Step by step solution
01
Understanding the Problem
We need to find two structural isomers of octane (\(C_8H_{18}\)) that have five carbon atoms in their main chain, with one ethyl and one methyl as substituents. A structural isomer has the same molecular formula but a different arrangement of atoms.
02
Constructing the Main Chain
Since the isomers need a five-carbon main chain, we draw a straight chain with five carbon atoms: \(C-C-C-C-C\).
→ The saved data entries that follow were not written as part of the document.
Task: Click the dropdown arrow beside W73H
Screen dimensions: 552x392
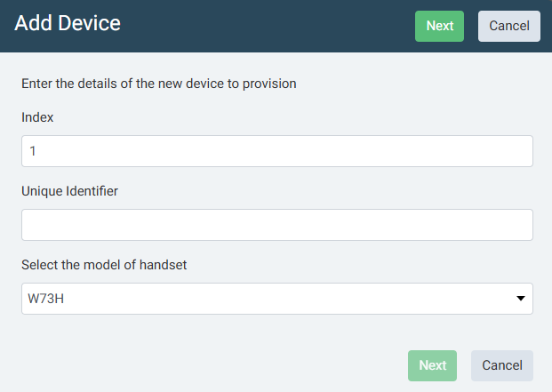Action: coord(521,299)
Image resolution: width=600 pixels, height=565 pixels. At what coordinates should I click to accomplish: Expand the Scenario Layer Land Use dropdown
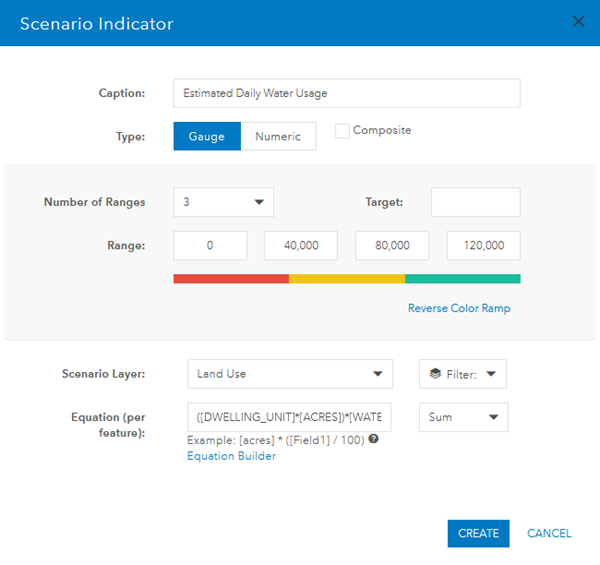pyautogui.click(x=289, y=374)
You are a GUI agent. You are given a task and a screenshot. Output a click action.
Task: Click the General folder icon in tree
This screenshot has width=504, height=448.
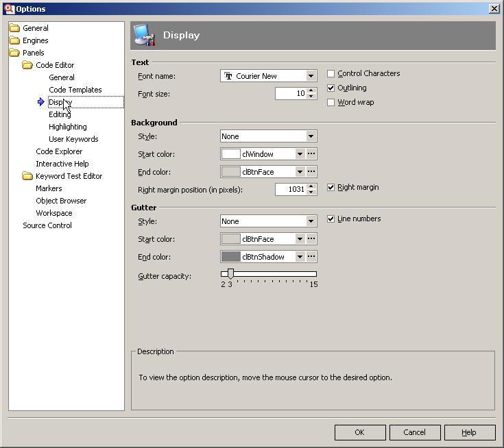click(14, 28)
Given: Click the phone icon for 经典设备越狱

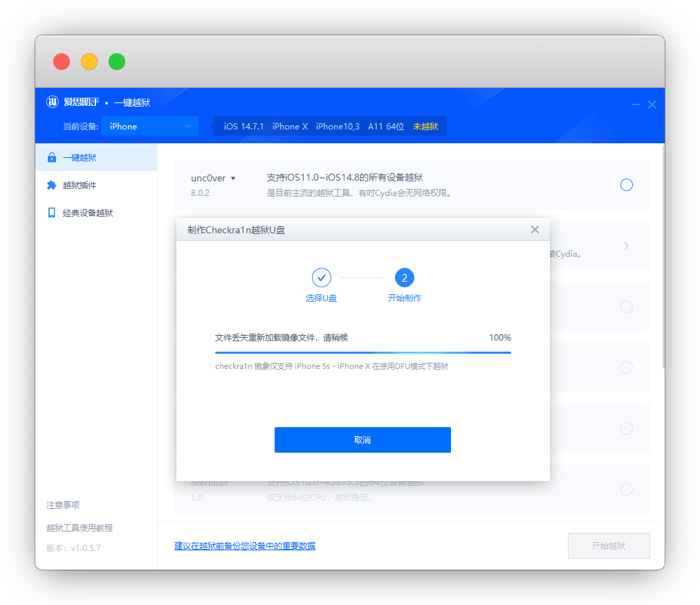Looking at the screenshot, I should (51, 213).
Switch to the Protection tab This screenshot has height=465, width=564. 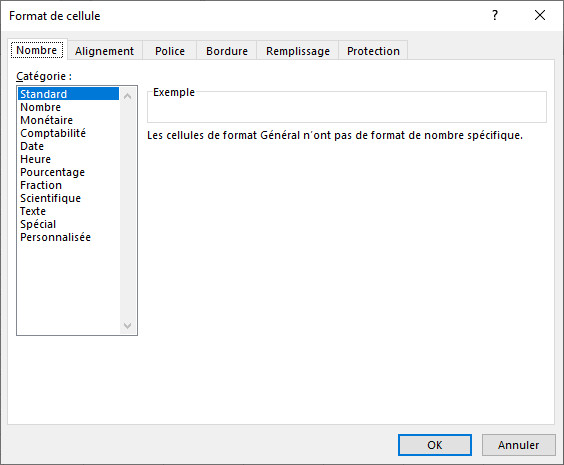point(373,51)
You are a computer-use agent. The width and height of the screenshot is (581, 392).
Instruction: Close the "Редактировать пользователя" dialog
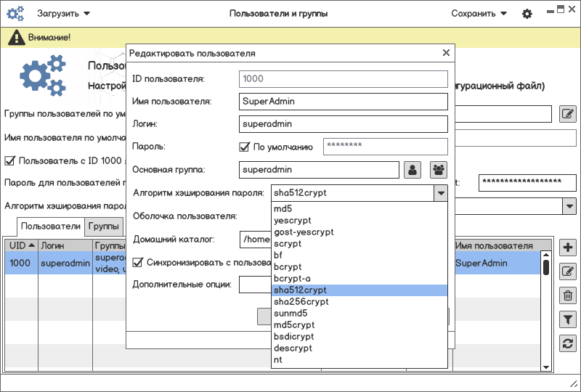pyautogui.click(x=447, y=53)
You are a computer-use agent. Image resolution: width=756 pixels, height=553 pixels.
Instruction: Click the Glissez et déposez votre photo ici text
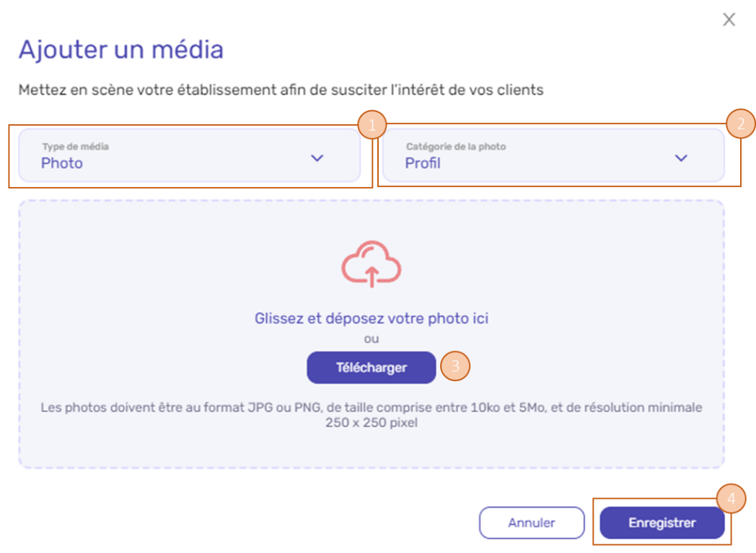[x=372, y=318]
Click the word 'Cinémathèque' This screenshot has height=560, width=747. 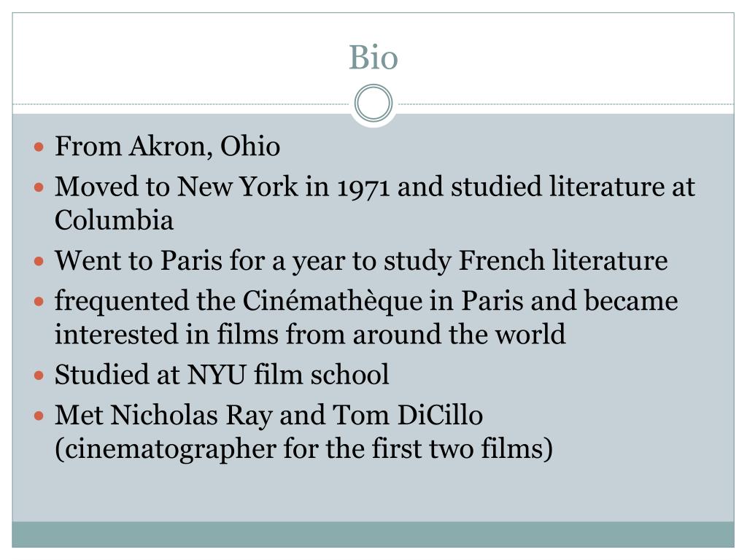[x=333, y=302]
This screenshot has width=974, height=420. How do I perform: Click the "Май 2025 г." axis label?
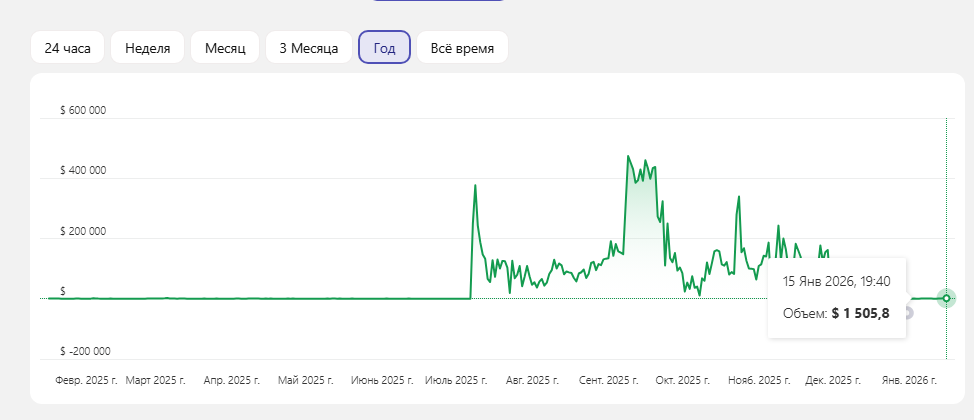pos(304,381)
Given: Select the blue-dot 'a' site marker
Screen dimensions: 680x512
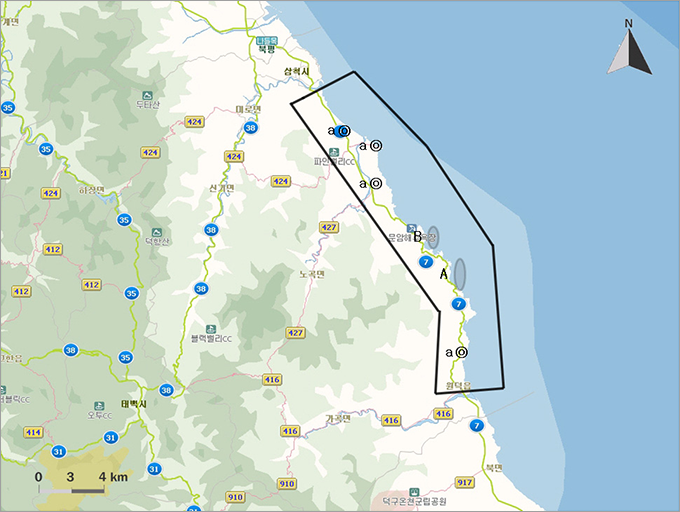Looking at the screenshot, I should click(342, 131).
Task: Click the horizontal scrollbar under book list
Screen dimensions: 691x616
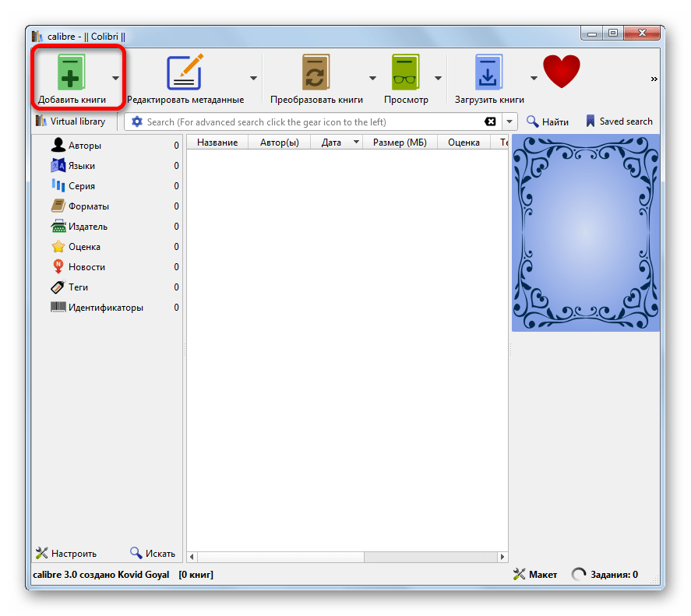Action: click(x=347, y=557)
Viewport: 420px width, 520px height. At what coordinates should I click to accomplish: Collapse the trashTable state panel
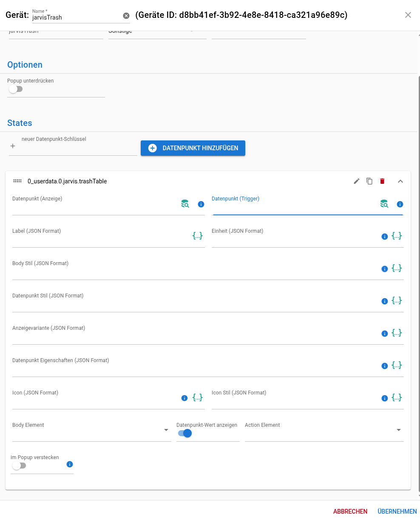pos(400,181)
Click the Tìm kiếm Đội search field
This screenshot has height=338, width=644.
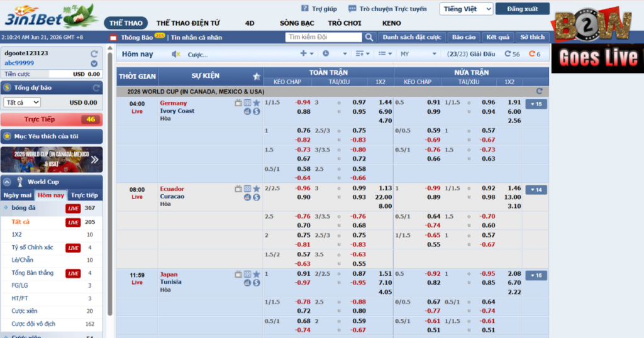(324, 37)

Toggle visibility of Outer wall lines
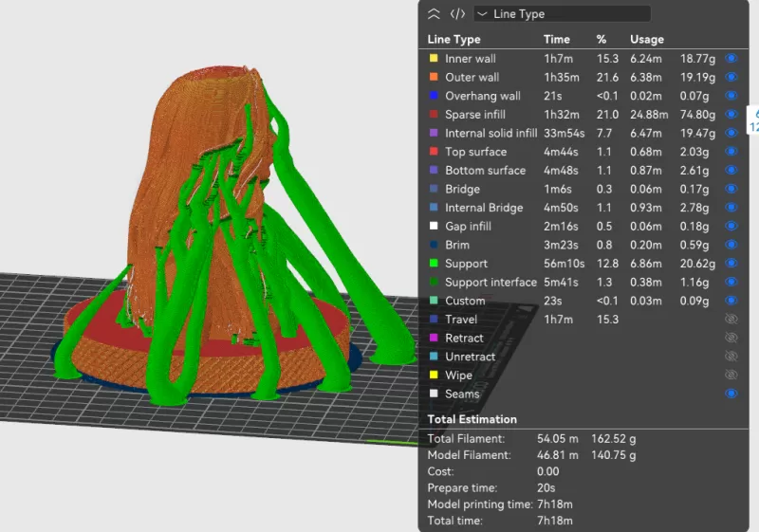pos(731,78)
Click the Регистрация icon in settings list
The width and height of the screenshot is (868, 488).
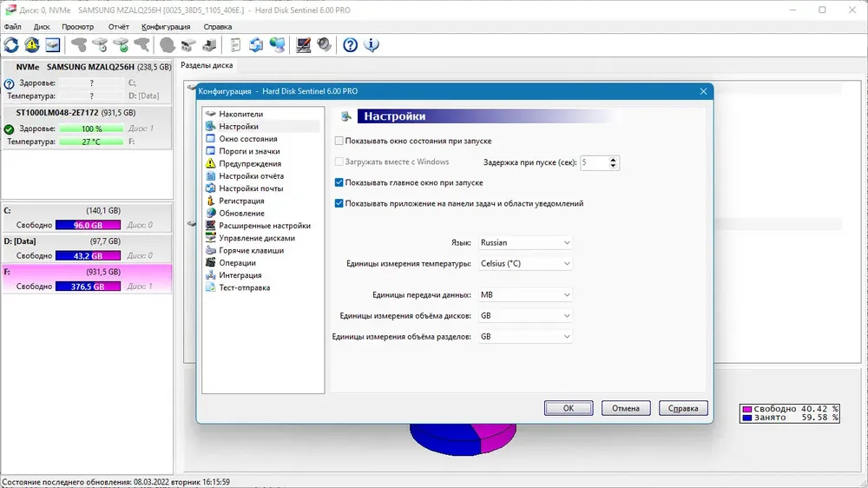point(210,201)
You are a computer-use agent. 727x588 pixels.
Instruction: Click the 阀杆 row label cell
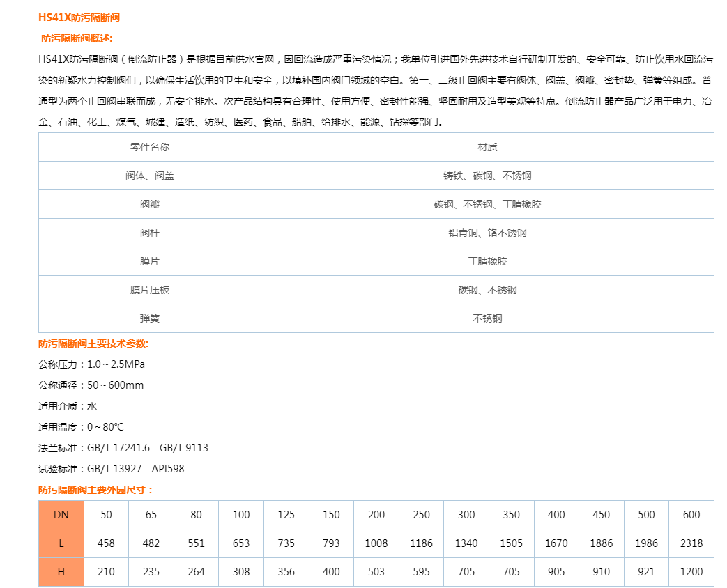tap(148, 233)
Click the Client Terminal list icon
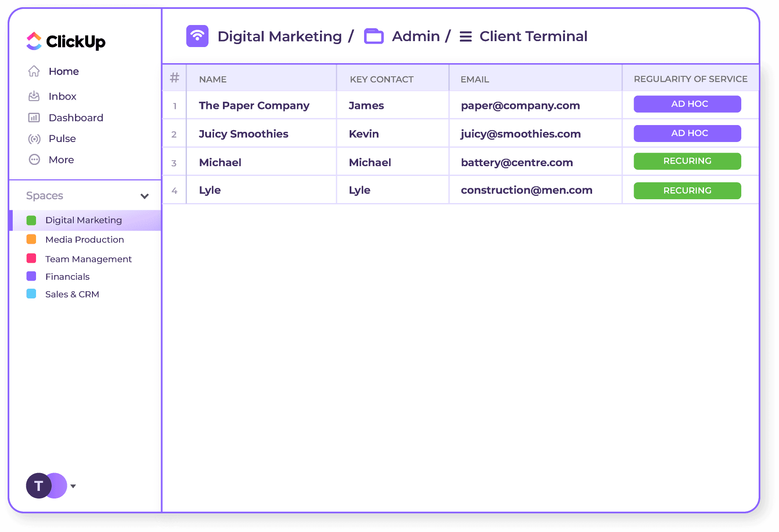The height and width of the screenshot is (532, 779). point(465,36)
This forms the backbone of each isomer.
03
Placing the Ethyl Group
An ethyl group \((C_2H_5)\) consists of two carbon atoms. It can be attached to the second or third carbon of the main chain to create different isomers. We avoid the first and last carbon to maintain the five-carbon chain.
04
Placing the Methyl Group
A methyl group \((CH_3)\) consists of one carbon atom. It also needs to be attached to the main chain. We place it on the remaining available carbons to form a valid structure.
05
Drawing the First Isomer
In the first possibility, place the ethyl group on the second carbon and the methyl group on the third carbon. This gives the structure: \(\begin{array}{c} \text{CH}_3-\text{CH}(\text{C}_2\text{H}_5)-\text{CH}(\text{CH}_3)-\text{CH}_2-\text{CH}_3 \end{array}\).
06
Naming the First Isomer
Using the IUPAC naming system, the name for this structure is 3-Ethyl-2-methylpentane. Here '3-ethyl' indicates the ethyl group is on the third carbon, and '2-methyl' indicates the methyl group is on the second carbon.
07
Drawing the Second Isomer
In the second possibility, place the ethyl group on the third carbon and the methyl group on the second carbon. This gives the structure: \(\begin{array}{c} \text{CH}_3-\text{CH}(\text{CH}_3)-\text{CH}(\text{C}_2\text{H}_5)-\text{CH}_2-\text{CH}_3 \end{array}\).
08
Naming the Second Isomer
Using IUPAC naming, the name for the second structure is 2-Ethyl-3-methylpentane, where '2-ethyl' indicates the ethyl group is on the second carbon, and '3-methyl' indicates the methyl group is on the third carbon.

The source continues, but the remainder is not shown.